In recent years, conservationists and government officials have begun floating the idea of culling feral cats in order to protect vulnerable wildlife. The creatures can be surprisingly destructive. As Rachel Gross reported for Smithsonian.com in September, a cat named Tibbles was responsible for "single-pawedly" sending New Zealand’s Stephens Island wren into extinction in the late 1890s. For those struggling to prevent the same fate from falling on even more of Australia’s wildlife, desperate times call for desperate measures.

"The federal government has a target of culling 2 million cats over five years. That's very good, it's very ambitious," Legge tells Tracey Ferrier for the Australian Associated Press. "But it's going to be very important to target cat culling to achieve the greatest benefit for wildlife. If you get rid of cats on larger islands, you can then stop their reintroduction with biosecurity measures, and then you have a big area that's safe for wildlife."

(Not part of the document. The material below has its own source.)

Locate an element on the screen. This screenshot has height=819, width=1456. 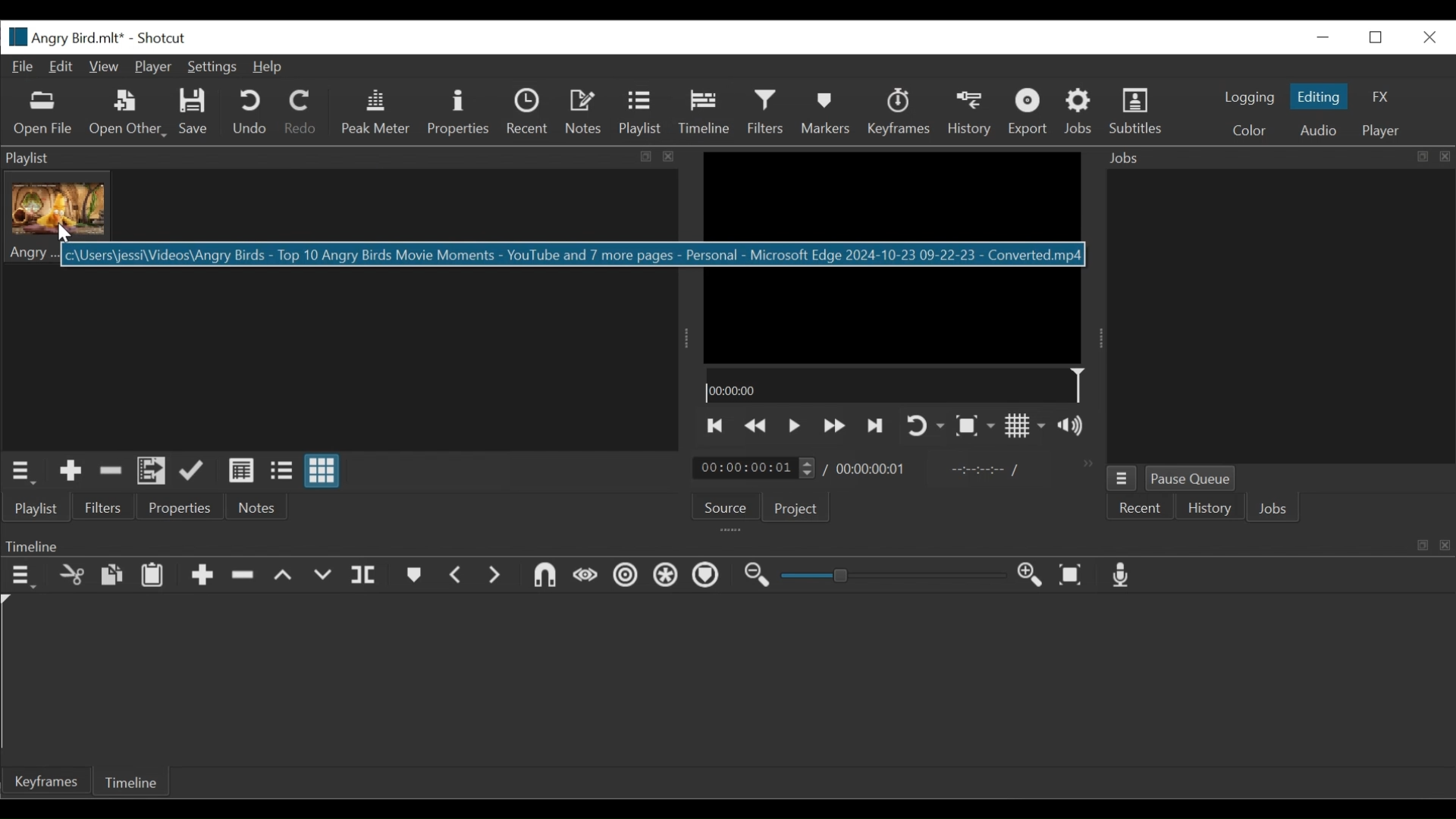
Markers is located at coordinates (827, 113).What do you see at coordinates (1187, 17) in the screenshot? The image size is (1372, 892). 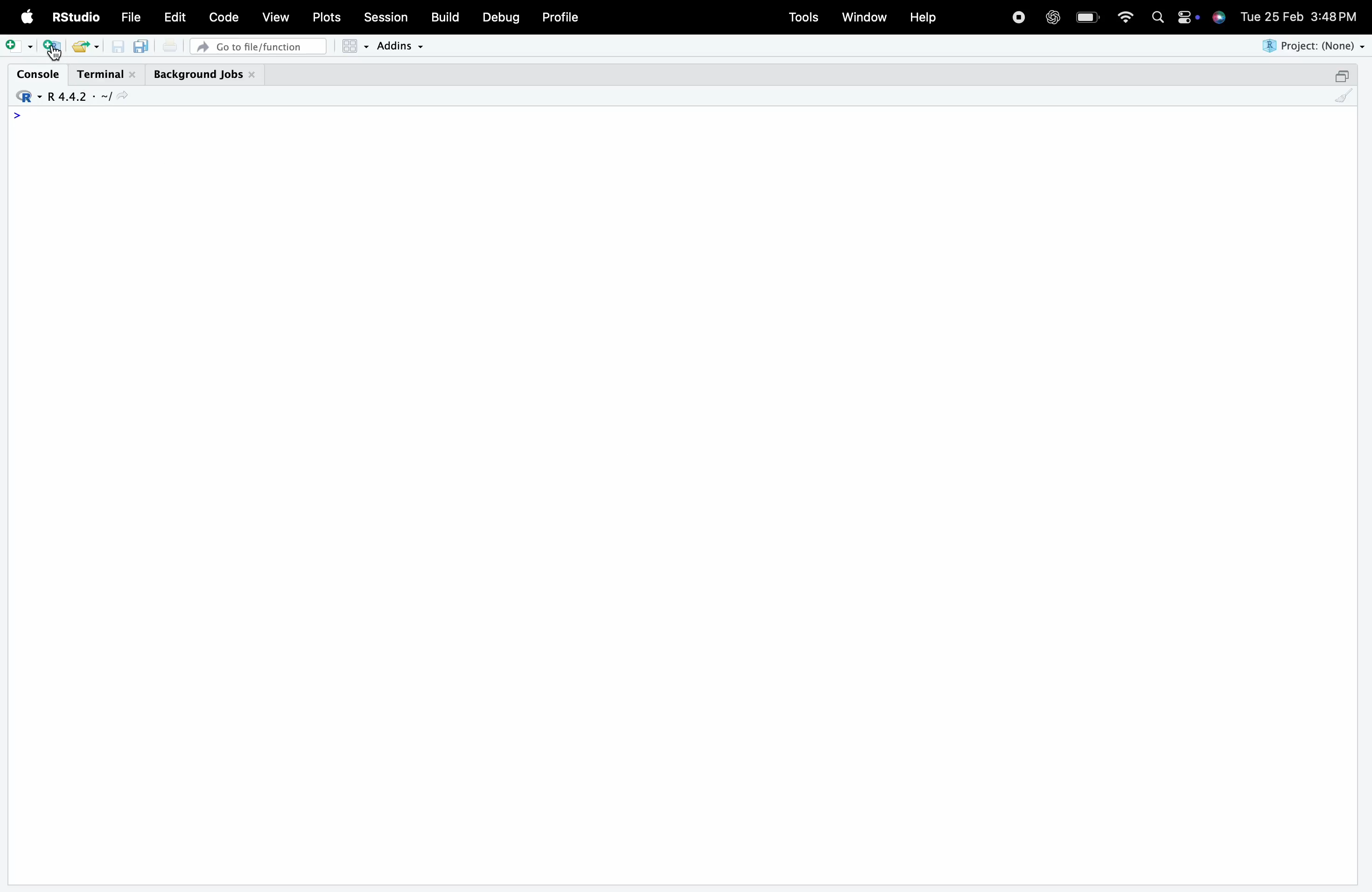 I see `settings` at bounding box center [1187, 17].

It’s not a pretty solution, and animal rights groups have long opposed culling, claiming that the practice doesn’t aid in conservation efforts. Cats have a relatively low population density and prefer live prey over stationary bait, which makes culling them a challenge, Wahlquist reports. Others have suggested rebuilding dense underbrush, which would give small mammals more cover to hide, while drawing back dingo populations to prey on the cats—though that could put ranchers’ livestock at greater risk as well.

While the means for ridding Australia of its cat problem may still be up for debate, this seems like one case with no good answer in sight.